Tang Ruiren, 84, a distant relative and close neighbour of Mao's family, is one of the key figures making Mao's favourite cuisine a household name. As an illiterate rice farmer in Shaoshan, Hunan province, she began selling mung bean and rice porridge to tourists in a tiny business she set up in 1984 with only 1.7 yuan to her name.

But she did not start really building her fortune until three years later when she opened a small family eatery under the name Mao's Restaurant in the heart of Shaoshan, the birthplace of Mao, where she serves several of the chairman's favourite dishes, such as braised pork belly in soy sauce and fire-toasted fried fish, which were widely known among the locals in the town.

Her humble restaurant provided the foundation of a multi-billion yuan business empire, the Mao Group, with 300 branches on the mainland. Its success exemplifies how the legacy of the Chinese icon has become a cash cow amid a revival of Mao nostalgia, which got a major boost on the 100th anniversary of his birth in 1993 and has been growing ever since.

The former revolutionary was born into a peasant family and December 26 marks the 120th anniversary of his birth. Tang's daughter, Mao Taozhi, said Tao attributed the success of Mao's Restaurant to the public's infatuation with Chairman Mao. Elderly Tang is still the president of Mao Group company.

"Mao's Restaurant could only become what it is today because of the love and reverence the Chinese people, and even people from other countries, hold for Chairman Mao," said Mao Taozhi. "Those who've dined at Mao's Restaurant did not simply come for delicacies, but to come to have a feel for him, to express their respect for and pay tribute to him."

Tang only met Mao once during a gathering with several other relatives in 1959, when he returned to Shaoshan for the first time in 27 years. An enlarged photo of the gathering hangs prominently on a wall in Tang's home. Mao's Restaurant outlets throughout the mainland are also decorated with memorabilia that celebrates Mao, including copies of his writings and bronze statuettes of the former leader.
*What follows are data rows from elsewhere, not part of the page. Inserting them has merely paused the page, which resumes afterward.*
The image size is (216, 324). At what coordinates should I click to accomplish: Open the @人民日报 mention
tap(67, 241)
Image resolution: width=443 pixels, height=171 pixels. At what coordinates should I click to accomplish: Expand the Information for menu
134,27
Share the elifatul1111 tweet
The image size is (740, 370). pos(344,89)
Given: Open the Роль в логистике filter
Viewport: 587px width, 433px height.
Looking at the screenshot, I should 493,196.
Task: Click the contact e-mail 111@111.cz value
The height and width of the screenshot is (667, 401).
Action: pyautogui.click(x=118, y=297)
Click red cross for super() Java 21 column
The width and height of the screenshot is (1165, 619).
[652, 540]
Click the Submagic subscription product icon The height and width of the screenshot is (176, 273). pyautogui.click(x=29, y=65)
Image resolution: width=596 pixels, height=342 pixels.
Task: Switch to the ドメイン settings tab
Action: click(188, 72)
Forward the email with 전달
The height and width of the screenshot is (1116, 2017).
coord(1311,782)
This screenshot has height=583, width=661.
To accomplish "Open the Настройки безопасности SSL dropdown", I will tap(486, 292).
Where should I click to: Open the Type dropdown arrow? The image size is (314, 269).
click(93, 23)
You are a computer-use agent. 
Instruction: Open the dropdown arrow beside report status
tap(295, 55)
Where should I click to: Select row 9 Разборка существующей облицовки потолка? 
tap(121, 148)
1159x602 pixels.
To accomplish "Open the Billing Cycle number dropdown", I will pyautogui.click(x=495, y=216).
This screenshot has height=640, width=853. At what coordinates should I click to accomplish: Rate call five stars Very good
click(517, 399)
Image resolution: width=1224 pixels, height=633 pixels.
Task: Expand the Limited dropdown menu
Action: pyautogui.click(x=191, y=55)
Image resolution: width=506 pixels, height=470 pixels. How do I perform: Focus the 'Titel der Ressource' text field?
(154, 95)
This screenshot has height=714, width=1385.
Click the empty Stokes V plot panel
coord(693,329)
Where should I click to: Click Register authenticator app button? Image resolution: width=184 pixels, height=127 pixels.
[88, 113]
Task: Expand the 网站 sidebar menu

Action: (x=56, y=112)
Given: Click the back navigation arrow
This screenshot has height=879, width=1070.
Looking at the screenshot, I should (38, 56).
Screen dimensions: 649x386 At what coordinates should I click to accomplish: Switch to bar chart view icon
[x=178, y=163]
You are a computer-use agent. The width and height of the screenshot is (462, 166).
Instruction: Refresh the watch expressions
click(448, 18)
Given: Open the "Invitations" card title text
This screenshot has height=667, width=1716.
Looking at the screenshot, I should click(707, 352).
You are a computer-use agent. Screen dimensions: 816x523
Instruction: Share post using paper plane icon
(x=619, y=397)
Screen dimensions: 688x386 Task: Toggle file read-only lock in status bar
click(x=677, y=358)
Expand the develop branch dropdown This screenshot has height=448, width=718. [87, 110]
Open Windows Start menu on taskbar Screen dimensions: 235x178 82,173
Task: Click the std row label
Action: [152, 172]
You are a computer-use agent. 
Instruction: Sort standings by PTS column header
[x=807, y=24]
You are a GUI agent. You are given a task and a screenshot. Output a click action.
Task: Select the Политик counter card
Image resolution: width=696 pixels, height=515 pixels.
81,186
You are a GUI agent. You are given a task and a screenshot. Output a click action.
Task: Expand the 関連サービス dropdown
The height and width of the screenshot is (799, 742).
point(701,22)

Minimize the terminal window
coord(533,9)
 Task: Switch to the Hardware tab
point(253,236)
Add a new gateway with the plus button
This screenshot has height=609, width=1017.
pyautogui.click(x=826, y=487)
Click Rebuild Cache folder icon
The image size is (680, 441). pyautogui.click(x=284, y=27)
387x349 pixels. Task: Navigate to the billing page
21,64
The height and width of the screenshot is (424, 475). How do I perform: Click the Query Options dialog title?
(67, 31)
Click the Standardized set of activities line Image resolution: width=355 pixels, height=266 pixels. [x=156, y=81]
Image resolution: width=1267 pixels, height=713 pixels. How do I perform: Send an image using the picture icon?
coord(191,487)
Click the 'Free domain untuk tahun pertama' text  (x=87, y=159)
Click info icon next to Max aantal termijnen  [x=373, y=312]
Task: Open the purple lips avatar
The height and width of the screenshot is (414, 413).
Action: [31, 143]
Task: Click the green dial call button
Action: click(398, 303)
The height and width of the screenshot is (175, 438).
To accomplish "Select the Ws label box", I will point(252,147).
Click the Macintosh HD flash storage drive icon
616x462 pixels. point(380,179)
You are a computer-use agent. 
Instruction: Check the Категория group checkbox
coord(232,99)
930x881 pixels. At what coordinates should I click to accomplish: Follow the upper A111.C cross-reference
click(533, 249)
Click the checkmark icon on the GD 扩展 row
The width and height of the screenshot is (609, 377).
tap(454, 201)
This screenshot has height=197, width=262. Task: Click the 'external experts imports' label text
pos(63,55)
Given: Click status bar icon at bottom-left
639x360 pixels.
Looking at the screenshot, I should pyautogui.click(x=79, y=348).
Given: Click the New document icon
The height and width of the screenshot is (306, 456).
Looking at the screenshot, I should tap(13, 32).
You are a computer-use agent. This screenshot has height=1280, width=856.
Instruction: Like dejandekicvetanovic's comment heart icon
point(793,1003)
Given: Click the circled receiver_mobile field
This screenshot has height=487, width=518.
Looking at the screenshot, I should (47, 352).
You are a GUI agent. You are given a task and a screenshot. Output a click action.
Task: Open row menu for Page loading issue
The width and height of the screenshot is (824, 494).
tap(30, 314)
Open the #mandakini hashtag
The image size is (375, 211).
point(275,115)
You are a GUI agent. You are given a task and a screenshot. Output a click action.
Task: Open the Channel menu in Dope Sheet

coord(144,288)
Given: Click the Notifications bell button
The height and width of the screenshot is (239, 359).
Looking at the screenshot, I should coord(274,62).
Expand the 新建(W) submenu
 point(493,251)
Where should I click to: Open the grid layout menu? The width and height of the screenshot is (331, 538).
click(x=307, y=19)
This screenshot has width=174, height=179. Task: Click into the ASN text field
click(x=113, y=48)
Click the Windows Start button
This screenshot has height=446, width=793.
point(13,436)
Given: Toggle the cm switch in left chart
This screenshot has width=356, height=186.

Tang's daughter, who is also on the board of directors of the company, said she is aware of the public's concern over people who have cashed in on Mao's legacy. But she justified it by saying the restaurant was preserving genuine dishes from Mao's hometown.

She claimed that she has found at least two copycat restaurants with a Mao theme on the mainland with the intention of posing as outlets of the Mao's Restaurant chain. The company is considering taking legal action .

"Mao's Restaurant is at the vanguard of Chairman Mao's hometown in Shaoshan. We have the responsibility to safeguard it," says Mao Taozhi.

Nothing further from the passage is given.